▸ YOUR INSTRUCTIONS
Given the entries below, copy each of them out exactly.

*** Opening of INPUT MATERIAL ***

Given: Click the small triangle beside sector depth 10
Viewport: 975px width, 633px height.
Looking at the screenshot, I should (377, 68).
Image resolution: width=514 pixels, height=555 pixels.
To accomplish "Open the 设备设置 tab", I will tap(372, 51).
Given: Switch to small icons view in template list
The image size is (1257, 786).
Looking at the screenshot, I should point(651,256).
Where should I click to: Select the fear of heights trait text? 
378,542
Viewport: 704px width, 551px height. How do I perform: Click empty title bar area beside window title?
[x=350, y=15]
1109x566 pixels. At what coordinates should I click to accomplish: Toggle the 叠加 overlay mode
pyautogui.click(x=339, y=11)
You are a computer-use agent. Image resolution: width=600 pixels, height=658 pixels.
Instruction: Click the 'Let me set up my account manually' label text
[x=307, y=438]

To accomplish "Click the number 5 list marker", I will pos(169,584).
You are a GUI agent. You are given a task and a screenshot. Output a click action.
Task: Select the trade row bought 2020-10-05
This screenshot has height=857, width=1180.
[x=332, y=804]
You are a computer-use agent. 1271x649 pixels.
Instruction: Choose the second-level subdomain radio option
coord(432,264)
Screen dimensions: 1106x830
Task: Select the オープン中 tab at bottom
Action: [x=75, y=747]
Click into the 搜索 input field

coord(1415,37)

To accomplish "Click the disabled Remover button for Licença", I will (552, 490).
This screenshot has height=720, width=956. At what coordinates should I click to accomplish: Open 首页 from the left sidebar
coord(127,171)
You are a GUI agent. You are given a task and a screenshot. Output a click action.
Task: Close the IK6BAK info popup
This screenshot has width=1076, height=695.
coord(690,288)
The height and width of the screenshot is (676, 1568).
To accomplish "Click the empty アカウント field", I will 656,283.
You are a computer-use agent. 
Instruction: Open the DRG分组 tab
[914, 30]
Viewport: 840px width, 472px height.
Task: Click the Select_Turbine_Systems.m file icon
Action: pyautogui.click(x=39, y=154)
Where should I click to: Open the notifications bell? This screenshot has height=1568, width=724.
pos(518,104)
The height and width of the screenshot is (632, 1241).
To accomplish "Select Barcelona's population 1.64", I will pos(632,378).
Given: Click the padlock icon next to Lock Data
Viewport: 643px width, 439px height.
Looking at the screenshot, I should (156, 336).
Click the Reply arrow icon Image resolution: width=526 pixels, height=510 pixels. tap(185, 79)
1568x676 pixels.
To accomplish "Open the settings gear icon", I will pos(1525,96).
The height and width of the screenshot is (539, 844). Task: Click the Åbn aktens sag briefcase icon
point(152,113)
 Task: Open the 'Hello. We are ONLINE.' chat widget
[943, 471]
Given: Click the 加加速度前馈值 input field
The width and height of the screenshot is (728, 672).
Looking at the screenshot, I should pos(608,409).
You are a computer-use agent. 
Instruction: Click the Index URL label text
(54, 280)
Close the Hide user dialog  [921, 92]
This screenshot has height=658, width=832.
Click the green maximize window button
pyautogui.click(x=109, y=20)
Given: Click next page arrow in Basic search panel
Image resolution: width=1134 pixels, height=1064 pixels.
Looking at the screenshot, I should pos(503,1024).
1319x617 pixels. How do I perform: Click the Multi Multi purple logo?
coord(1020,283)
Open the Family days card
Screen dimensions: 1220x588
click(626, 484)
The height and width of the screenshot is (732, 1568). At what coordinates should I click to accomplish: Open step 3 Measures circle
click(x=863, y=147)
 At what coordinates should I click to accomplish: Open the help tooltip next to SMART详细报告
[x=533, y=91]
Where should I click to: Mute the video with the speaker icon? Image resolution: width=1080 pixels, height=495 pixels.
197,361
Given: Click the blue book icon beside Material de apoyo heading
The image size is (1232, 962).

*** Close of INPUT MATERIAL ***

▸ EXERCISE RESULT
Given: Click the small triangle beside sector depth 10
Viewport: 975px width, 633px height.
Looking at the screenshot, I should (377, 68).
Image resolution: width=514 pixels, height=555 pixels.
To accomplish "Open the 设备设置 tab", I will tap(372, 51).
Given: Switch to small icons view in template list
The image size is (1257, 786).
Looking at the screenshot, I should point(651,256).
Where should I click to: Select the fear of heights trait text? 
378,542
Viewport: 704px width, 551px height. How do I perform: Click empty title bar area beside window title?
[x=350, y=15]
1109x566 pixels. At what coordinates should I click to accomplish: Toggle the 叠加 overlay mode
pyautogui.click(x=339, y=11)
You are a computer-use agent. Image resolution: width=600 pixels, height=658 pixels.
Instruction: Click the 'Let me set up my account manually' label text
[x=307, y=438]

To accomplish "Click the number 5 list marker", I will pos(169,584).
You are a GUI agent. You are given a task and a screenshot. Output a click action.
Task: Select the trade row bought 2020-10-05
This screenshot has height=857, width=1180.
[x=332, y=804]
You are a computer-use agent. 1271x649 pixels.
Instruction: Choose the second-level subdomain radio option
coord(432,264)
Screen dimensions: 1106x830
Task: Select the オープン中 tab at bottom
Action: [x=75, y=747]
Click into the 搜索 input field

coord(1415,37)

To accomplish "Click the disabled Remover button for Licença", I will (552, 490).
This screenshot has height=720, width=956. At what coordinates should I click to accomplish: Open 首页 from the left sidebar
coord(127,171)
You are a GUI agent. You are given a task and a screenshot. Output a click action.
Task: Close the IK6BAK info popup
This screenshot has width=1076, height=695.
coord(690,288)
The height and width of the screenshot is (676, 1568).
To accomplish "Click the empty アカウント field", I will 656,283.
You are a computer-use agent. 
Instruction: Open the DRG分组 tab
[914, 30]
Viewport: 840px width, 472px height.
Task: Click the Select_Turbine_Systems.m file icon
Action: pyautogui.click(x=39, y=154)
Where should I click to: Open the notifications bell? This screenshot has height=1568, width=724.
pos(518,104)
The height and width of the screenshot is (632, 1241).
To accomplish "Select Barcelona's population 1.64", I will pos(632,378).
Given: Click the padlock icon next to Lock Data
Viewport: 643px width, 439px height.
Looking at the screenshot, I should (156, 336).
Click the Reply arrow icon Image resolution: width=526 pixels, height=510 pixels. tap(185, 79)
1568x676 pixels.
To accomplish "Open the settings gear icon", I will pos(1525,96).
The height and width of the screenshot is (539, 844). Task: Click the Åbn aktens sag briefcase icon
point(152,113)
 Task: Open the 'Hello. We are ONLINE.' chat widget
[943, 471]
Given: Click the 加加速度前馈值 input field
The width and height of the screenshot is (728, 672).
Looking at the screenshot, I should pos(608,409).
You are a computer-use agent. 
Instruction: Click the Index URL label text
(54, 280)
Close the Hide user dialog  [921, 92]
This screenshot has height=658, width=832.
Click the green maximize window button
pyautogui.click(x=109, y=20)
Given: Click next page arrow in Basic search panel
Image resolution: width=1134 pixels, height=1064 pixels.
Looking at the screenshot, I should pos(503,1024).
1319x617 pixels. How do I perform: Click the Multi Multi purple logo?
coord(1020,283)
Open the Family days card
Screen dimensions: 1220x588
click(626, 484)
The height and width of the screenshot is (732, 1568). At what coordinates should I click to accomplish: Open step 3 Measures circle
click(x=863, y=147)
 At what coordinates should I click to accomplish: Open the help tooltip next to SMART详细报告
[x=533, y=91]
Where should I click to: Mute the video with the speaker icon? Image resolution: width=1080 pixels, height=495 pixels.
197,361
Given: Click the blue book icon beside Material de apoyo heading
The image size is (1232, 962).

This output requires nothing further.